Required action - Copying exactly, give the lines in the material below from the one with "Select the 1600 time axis label" to the one with "Click the oil", ends included, and nothing besides.

Record extracts -
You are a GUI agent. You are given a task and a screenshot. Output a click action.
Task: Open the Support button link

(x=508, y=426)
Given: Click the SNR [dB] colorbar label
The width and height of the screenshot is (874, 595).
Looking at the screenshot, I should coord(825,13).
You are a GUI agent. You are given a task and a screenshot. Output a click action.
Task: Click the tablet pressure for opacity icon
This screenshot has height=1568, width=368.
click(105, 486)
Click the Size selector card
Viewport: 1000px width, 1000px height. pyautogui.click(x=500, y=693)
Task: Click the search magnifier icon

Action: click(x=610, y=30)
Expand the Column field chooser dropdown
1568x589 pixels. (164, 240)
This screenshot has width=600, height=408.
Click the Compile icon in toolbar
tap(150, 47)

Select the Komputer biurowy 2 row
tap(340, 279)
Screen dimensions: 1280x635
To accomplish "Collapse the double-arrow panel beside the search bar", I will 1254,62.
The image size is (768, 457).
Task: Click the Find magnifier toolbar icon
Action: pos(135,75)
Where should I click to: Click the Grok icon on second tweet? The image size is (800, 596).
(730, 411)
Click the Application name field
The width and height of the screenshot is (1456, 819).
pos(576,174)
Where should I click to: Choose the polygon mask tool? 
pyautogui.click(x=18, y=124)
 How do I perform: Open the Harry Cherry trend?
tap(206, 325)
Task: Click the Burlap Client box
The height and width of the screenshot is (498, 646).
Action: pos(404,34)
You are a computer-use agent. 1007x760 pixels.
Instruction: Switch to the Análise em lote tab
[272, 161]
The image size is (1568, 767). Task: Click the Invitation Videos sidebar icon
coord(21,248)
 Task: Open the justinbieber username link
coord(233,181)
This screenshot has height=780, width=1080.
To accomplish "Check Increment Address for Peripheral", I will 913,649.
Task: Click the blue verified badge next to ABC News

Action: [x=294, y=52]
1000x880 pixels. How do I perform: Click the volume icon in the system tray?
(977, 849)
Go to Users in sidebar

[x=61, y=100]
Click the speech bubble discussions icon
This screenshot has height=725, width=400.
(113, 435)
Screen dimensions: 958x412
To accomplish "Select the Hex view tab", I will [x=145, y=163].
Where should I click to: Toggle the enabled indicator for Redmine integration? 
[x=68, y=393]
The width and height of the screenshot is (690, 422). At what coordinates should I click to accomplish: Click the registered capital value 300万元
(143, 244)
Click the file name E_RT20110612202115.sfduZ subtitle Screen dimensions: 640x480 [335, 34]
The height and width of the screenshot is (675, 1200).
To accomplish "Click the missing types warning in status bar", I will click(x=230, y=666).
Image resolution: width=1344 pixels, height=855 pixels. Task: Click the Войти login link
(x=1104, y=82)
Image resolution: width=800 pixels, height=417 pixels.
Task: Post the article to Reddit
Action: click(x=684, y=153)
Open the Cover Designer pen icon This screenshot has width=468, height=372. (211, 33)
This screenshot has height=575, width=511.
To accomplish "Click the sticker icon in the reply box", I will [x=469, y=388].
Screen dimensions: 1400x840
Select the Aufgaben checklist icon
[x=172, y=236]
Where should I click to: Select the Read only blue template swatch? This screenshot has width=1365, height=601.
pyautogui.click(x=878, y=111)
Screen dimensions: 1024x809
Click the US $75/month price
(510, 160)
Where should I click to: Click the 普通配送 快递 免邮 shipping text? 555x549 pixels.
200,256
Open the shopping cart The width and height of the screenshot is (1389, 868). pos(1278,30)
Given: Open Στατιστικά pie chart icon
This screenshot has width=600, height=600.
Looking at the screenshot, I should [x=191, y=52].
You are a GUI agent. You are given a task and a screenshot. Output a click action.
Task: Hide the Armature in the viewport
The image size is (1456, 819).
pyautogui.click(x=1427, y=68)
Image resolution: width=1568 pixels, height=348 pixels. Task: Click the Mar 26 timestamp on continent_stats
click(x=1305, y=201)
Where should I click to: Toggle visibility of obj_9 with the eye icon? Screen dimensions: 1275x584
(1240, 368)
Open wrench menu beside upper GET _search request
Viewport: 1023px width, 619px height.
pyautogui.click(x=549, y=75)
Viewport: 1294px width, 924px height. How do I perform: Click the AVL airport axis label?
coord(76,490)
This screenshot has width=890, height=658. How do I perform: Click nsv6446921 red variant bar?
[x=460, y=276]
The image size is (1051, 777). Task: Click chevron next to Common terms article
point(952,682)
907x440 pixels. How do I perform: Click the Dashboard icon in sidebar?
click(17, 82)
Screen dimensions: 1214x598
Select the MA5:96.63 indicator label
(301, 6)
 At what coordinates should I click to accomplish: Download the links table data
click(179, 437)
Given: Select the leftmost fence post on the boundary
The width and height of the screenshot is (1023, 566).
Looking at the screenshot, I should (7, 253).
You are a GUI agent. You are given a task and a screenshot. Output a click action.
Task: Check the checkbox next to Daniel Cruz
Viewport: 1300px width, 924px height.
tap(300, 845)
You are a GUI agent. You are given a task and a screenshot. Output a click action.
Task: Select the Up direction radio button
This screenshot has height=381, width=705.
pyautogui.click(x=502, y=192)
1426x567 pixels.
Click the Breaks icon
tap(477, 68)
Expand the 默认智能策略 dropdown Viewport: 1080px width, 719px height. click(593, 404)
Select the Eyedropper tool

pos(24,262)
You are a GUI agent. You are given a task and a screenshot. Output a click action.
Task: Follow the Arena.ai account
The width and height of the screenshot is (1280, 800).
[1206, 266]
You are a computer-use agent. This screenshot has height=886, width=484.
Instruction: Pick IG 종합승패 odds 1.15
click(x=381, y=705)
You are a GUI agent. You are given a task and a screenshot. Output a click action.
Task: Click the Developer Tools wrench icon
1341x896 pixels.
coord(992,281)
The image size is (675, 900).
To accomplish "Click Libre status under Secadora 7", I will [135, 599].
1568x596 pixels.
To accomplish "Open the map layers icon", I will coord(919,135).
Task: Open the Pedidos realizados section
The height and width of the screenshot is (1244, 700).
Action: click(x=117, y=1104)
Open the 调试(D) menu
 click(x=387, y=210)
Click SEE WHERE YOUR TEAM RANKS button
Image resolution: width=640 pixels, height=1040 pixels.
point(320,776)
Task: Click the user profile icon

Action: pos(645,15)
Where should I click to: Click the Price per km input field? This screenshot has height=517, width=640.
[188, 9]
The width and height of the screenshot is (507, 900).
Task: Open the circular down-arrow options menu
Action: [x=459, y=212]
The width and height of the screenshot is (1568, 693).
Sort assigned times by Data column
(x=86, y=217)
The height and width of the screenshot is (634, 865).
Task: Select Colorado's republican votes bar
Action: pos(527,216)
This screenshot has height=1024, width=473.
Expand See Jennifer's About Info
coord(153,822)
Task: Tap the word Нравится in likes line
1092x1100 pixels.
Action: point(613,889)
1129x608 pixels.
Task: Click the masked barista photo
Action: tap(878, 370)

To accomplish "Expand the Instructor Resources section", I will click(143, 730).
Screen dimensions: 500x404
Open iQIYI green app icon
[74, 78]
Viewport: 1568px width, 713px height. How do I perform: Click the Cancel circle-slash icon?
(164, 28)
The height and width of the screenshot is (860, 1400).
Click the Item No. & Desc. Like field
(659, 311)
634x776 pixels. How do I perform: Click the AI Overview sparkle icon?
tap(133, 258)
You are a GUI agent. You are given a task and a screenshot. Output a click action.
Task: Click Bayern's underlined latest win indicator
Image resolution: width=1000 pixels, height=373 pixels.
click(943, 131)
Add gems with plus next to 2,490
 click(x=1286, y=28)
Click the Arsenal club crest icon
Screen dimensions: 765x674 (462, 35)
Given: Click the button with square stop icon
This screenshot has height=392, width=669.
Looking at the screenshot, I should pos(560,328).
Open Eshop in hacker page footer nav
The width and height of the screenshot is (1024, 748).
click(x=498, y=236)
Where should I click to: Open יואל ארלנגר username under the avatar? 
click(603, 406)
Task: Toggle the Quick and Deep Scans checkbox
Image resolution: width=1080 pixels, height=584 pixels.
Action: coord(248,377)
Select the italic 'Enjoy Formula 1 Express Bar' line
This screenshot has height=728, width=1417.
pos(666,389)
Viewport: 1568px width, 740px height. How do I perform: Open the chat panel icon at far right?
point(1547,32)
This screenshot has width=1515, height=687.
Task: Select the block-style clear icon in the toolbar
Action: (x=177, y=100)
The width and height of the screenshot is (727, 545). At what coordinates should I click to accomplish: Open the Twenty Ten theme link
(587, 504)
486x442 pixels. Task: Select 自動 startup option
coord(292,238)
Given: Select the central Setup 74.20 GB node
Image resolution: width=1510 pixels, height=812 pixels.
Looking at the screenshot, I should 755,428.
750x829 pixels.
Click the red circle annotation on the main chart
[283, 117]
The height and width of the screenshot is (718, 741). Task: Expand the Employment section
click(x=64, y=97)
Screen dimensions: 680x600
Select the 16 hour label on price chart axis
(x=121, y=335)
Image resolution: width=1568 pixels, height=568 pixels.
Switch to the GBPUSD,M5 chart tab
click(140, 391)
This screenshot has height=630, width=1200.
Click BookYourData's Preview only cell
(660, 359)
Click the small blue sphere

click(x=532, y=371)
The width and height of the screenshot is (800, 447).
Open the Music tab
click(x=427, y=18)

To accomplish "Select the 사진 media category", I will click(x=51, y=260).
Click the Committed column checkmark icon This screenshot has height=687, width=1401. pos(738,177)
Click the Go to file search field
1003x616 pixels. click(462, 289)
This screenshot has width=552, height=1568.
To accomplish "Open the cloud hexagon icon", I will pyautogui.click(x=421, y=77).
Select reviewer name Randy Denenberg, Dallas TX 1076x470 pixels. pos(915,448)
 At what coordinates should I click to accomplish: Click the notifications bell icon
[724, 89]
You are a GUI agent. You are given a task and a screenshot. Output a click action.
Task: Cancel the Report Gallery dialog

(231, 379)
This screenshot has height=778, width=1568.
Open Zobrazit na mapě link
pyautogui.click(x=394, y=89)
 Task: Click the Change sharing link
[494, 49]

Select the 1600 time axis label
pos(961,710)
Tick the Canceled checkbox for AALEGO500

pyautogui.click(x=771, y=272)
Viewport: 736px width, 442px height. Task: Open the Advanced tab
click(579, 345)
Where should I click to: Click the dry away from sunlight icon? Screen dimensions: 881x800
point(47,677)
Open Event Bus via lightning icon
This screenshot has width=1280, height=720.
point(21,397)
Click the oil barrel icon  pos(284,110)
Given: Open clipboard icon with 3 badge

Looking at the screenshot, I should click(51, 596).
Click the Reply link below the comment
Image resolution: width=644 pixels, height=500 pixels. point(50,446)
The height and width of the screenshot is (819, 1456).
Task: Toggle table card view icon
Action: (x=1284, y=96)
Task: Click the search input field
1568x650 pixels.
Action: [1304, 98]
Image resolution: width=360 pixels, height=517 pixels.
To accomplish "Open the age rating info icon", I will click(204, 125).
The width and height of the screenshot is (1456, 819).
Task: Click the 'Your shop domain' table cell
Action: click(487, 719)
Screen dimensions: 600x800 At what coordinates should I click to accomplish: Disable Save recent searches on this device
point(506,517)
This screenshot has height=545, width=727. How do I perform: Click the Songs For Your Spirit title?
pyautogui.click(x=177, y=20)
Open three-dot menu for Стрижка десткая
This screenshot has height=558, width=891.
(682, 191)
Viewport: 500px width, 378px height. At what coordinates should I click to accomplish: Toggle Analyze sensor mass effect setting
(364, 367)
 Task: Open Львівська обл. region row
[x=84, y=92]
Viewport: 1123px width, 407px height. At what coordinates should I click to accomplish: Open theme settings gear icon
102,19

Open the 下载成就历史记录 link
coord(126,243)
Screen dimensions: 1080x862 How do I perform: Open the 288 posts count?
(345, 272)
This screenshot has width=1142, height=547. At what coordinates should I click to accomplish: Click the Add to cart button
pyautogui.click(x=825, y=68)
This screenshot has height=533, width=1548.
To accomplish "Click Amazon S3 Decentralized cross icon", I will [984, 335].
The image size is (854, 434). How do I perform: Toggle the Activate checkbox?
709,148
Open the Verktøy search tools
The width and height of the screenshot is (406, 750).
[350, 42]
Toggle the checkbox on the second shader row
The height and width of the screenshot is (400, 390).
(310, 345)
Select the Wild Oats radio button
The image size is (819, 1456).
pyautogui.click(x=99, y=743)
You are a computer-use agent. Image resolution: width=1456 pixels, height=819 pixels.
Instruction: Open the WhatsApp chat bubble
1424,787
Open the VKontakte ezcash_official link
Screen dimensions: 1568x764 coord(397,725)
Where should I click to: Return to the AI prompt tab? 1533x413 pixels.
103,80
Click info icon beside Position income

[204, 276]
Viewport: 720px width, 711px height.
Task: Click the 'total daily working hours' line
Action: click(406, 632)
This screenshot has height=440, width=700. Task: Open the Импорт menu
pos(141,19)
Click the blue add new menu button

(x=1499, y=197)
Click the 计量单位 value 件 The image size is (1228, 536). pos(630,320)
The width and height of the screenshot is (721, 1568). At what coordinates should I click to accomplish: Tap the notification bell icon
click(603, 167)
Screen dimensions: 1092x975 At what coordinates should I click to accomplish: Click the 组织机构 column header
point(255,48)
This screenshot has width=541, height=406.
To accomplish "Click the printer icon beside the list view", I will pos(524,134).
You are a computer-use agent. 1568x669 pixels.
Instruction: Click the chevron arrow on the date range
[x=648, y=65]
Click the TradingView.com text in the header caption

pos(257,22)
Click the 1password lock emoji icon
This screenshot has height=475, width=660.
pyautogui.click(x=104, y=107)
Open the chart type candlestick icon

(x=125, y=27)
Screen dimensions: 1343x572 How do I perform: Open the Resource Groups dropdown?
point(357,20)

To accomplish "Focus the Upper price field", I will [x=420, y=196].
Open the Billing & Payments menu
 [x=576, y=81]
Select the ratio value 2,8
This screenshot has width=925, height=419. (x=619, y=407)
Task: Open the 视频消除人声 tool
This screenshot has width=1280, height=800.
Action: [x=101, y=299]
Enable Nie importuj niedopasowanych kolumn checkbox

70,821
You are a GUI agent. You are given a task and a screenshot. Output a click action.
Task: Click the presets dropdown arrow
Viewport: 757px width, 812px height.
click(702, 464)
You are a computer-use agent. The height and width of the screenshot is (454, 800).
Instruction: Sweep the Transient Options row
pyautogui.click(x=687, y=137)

Answer box -
Select the 1600 time axis label
pos(961,710)
Tick the Canceled checkbox for AALEGO500

pyautogui.click(x=771, y=272)
Viewport: 736px width, 442px height. Task: Open the Advanced tab
click(579, 345)
Where should I click to: Click the dry away from sunlight icon? Screen dimensions: 881x800
point(47,677)
Open Event Bus via lightning icon
This screenshot has width=1280, height=720.
point(21,397)
Click the oil barrel icon  pos(284,110)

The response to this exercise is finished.